### WHAT YOU SHOULD DO
Please return every one of the entries below word for word, with each line unchanged and in its original order.
---------- RECORDS SHOWN
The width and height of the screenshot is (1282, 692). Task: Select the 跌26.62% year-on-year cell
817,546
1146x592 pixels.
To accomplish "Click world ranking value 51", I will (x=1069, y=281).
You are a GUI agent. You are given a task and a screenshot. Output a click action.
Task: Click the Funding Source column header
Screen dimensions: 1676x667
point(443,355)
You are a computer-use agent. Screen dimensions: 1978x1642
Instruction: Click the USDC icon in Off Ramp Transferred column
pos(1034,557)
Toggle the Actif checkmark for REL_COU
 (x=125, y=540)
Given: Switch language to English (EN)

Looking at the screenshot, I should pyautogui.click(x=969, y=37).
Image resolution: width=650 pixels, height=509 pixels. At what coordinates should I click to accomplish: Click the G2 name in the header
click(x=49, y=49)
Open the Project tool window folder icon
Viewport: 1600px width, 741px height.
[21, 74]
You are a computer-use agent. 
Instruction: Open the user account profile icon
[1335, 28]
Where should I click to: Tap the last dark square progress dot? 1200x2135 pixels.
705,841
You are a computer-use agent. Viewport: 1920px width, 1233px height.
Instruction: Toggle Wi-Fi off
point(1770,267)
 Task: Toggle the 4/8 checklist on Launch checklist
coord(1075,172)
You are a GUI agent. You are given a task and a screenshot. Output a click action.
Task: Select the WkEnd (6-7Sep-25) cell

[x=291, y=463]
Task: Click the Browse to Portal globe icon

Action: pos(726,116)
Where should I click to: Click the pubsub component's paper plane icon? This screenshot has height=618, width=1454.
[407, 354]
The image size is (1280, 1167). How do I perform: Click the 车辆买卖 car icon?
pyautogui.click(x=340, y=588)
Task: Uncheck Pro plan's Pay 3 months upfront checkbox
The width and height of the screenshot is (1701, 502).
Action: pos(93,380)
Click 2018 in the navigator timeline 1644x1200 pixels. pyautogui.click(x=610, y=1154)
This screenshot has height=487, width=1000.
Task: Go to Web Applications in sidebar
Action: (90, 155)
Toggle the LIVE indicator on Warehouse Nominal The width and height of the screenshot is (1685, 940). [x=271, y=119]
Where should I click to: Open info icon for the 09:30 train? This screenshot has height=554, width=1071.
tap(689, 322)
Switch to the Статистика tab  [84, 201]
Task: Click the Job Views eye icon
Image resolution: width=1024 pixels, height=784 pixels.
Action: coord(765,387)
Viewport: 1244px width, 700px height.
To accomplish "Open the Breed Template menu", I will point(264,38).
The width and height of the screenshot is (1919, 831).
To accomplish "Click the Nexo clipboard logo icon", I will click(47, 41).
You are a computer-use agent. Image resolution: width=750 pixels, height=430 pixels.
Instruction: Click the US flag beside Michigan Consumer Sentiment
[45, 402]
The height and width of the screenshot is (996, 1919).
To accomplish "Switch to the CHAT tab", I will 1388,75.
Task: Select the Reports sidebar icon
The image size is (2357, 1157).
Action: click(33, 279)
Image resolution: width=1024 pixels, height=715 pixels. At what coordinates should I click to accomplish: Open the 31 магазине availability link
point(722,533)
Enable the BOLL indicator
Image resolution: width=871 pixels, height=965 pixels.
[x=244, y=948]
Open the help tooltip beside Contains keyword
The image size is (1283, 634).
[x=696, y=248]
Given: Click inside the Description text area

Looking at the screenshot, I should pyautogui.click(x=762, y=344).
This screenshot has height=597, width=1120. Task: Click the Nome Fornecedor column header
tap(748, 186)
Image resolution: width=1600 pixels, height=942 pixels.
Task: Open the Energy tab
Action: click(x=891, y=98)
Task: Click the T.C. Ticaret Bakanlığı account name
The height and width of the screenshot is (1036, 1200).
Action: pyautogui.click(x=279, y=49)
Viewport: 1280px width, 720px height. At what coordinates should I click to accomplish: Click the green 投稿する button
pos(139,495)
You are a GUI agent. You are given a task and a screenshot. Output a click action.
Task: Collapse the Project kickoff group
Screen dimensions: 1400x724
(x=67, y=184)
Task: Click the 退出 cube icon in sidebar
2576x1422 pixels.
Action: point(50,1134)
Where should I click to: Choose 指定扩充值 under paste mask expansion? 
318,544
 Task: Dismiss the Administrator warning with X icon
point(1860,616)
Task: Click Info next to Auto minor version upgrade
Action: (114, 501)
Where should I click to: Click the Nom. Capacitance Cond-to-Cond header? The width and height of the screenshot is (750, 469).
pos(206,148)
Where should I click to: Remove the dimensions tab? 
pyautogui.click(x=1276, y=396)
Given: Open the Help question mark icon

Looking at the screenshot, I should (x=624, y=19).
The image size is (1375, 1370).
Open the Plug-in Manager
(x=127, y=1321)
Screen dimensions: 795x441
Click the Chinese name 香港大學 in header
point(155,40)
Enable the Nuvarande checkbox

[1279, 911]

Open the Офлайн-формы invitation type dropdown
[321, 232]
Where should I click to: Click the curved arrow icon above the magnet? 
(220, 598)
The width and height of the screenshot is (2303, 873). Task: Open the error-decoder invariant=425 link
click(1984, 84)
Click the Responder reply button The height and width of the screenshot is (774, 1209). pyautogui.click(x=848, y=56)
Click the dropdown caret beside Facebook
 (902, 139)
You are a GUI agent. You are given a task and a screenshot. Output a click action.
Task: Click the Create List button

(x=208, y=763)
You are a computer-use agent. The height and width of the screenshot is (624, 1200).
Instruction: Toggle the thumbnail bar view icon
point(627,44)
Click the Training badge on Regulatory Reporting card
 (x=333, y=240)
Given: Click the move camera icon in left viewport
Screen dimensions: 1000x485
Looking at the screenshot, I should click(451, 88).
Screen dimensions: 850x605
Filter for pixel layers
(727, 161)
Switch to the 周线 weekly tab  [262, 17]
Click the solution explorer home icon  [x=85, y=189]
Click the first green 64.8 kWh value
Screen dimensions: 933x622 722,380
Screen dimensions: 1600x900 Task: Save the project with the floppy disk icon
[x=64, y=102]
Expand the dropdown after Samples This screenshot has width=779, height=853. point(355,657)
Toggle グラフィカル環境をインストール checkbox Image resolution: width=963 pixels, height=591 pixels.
--------------------
### ANSWER TO THE TASK
The width and height of the screenshot is (1282, 692). Task: Select the 跌26.62% year-on-year cell
817,546
1146x592 pixels.
To accomplish "Click world ranking value 51", I will (x=1069, y=281).
You are a GUI agent. You are given a task and a screenshot. Output a click action.
Task: Click the Funding Source column header
Screen dimensions: 1676x667
point(443,355)
You are a computer-use agent. Screen dimensions: 1978x1642
Instruction: Click the USDC icon in Off Ramp Transferred column
pos(1034,557)
Toggle the Actif checkmark for REL_COU
 (x=125, y=540)
Given: Switch language to English (EN)

Looking at the screenshot, I should pyautogui.click(x=969, y=37).
Image resolution: width=650 pixels, height=509 pixels. At what coordinates should I click to accomplish: Click the G2 name in the header
click(x=49, y=49)
Open the Project tool window folder icon
Viewport: 1600px width, 741px height.
[21, 74]
You are a computer-use agent. 
Instruction: Open the user account profile icon
[1335, 28]
Where should I click to: Tap the last dark square progress dot? 1200x2135 pixels.
705,841
You are a computer-use agent. Viewport: 1920px width, 1233px height.
Instruction: Toggle Wi-Fi off
point(1770,267)
 Task: Toggle the 4/8 checklist on Launch checklist
coord(1075,172)
You are a GUI agent. You are given a task and a screenshot. Output a click action.
Task: Select the WkEnd (6-7Sep-25) cell

[x=291, y=463]
Task: Click the Browse to Portal globe icon

Action: pos(726,116)
Where should I click to: Click the pubsub component's paper plane icon? This screenshot has height=618, width=1454.
[407, 354]
The image size is (1280, 1167). How do I perform: Click the 车辆买卖 car icon?
pyautogui.click(x=340, y=588)
Task: Uncheck Pro plan's Pay 3 months upfront checkbox
The width and height of the screenshot is (1701, 502).
Action: pos(93,380)
Click 2018 in the navigator timeline 1644x1200 pixels. pyautogui.click(x=610, y=1154)
This screenshot has height=487, width=1000.
Task: Go to Web Applications in sidebar
Action: (90, 155)
Toggle the LIVE indicator on Warehouse Nominal The width and height of the screenshot is (1685, 940). [x=271, y=119]
Where should I click to: Open info icon for the 09:30 train? This screenshot has height=554, width=1071.
tap(689, 322)
Switch to the Статистика tab  [84, 201]
Task: Click the Job Views eye icon
Image resolution: width=1024 pixels, height=784 pixels.
Action: coord(765,387)
Viewport: 1244px width, 700px height.
To accomplish "Open the Breed Template menu", I will point(264,38).
The width and height of the screenshot is (1919, 831).
To accomplish "Click the Nexo clipboard logo icon", I will click(47, 41).
You are a computer-use agent. Image resolution: width=750 pixels, height=430 pixels.
Instruction: Click the US flag beside Michigan Consumer Sentiment
[45, 402]
The height and width of the screenshot is (996, 1919).
To accomplish "Switch to the CHAT tab", I will 1388,75.
Task: Select the Reports sidebar icon
The image size is (2357, 1157).
Action: click(33, 279)
Image resolution: width=1024 pixels, height=715 pixels. At what coordinates should I click to accomplish: Open the 31 магазине availability link
point(722,533)
Enable the BOLL indicator
Image resolution: width=871 pixels, height=965 pixels.
[x=244, y=948]
Open the help tooltip beside Contains keyword
The image size is (1283, 634).
[x=696, y=248]
Given: Click inside the Description text area

Looking at the screenshot, I should pyautogui.click(x=762, y=344).
This screenshot has height=597, width=1120. Task: Click the Nome Fornecedor column header
tap(748, 186)
Image resolution: width=1600 pixels, height=942 pixels.
Task: Open the Energy tab
Action: click(x=891, y=98)
Task: Click the T.C. Ticaret Bakanlığı account name
The height and width of the screenshot is (1036, 1200).
Action: pyautogui.click(x=279, y=49)
Viewport: 1280px width, 720px height. At what coordinates should I click to accomplish: Click the green 投稿する button
pos(139,495)
You are a GUI agent. You are given a task and a screenshot. Output a click action.
Task: Collapse the Project kickoff group
Screen dimensions: 1400x724
(x=67, y=184)
Task: Click the 退出 cube icon in sidebar
2576x1422 pixels.
Action: point(50,1134)
Where should I click to: Choose 指定扩充值 under paste mask expansion? 
318,544
 Task: Dismiss the Administrator warning with X icon
point(1860,616)
Task: Click Info next to Auto minor version upgrade
Action: (114, 501)
Where should I click to: Click the Nom. Capacitance Cond-to-Cond header? The width and height of the screenshot is (750, 469).
pos(206,148)
Where should I click to: Remove the dimensions tab? 
pyautogui.click(x=1276, y=396)
Given: Open the Help question mark icon

Looking at the screenshot, I should (x=624, y=19).
The image size is (1375, 1370).
Open the Plug-in Manager
(x=127, y=1321)
Screen dimensions: 795x441
Click the Chinese name 香港大學 in header
point(155,40)
Enable the Nuvarande checkbox

[1279, 911]

Open the Офлайн-формы invitation type dropdown
[321, 232]
Where should I click to: Click the curved arrow icon above the magnet? 
(220, 598)
The width and height of the screenshot is (2303, 873). Task: Open the error-decoder invariant=425 link
click(1984, 84)
Click the Responder reply button The height and width of the screenshot is (774, 1209). pyautogui.click(x=848, y=56)
Click the dropdown caret beside Facebook
 (902, 139)
You are a GUI agent. You are given a task and a screenshot. Output a click action.
Task: Click the Create List button

(x=208, y=763)
You are a computer-use agent. The height and width of the screenshot is (624, 1200).
Instruction: Toggle the thumbnail bar view icon
point(627,44)
Click the Training badge on Regulatory Reporting card
 (x=333, y=240)
Given: Click the move camera icon in left viewport
Screen dimensions: 1000x485
Looking at the screenshot, I should click(451, 88).
Screen dimensions: 850x605
Filter for pixel layers
(727, 161)
Switch to the 周线 weekly tab  [262, 17]
Click the solution explorer home icon  [x=85, y=189]
Click the first green 64.8 kWh value
Screen dimensions: 933x622 722,380
Screen dimensions: 1600x900 Task: Save the project with the floppy disk icon
[x=64, y=102]
Expand the dropdown after Samples This screenshot has width=779, height=853. point(355,657)
Toggle グラフィカル環境をインストール checkbox Image resolution: width=963 pixels, height=591 pixels.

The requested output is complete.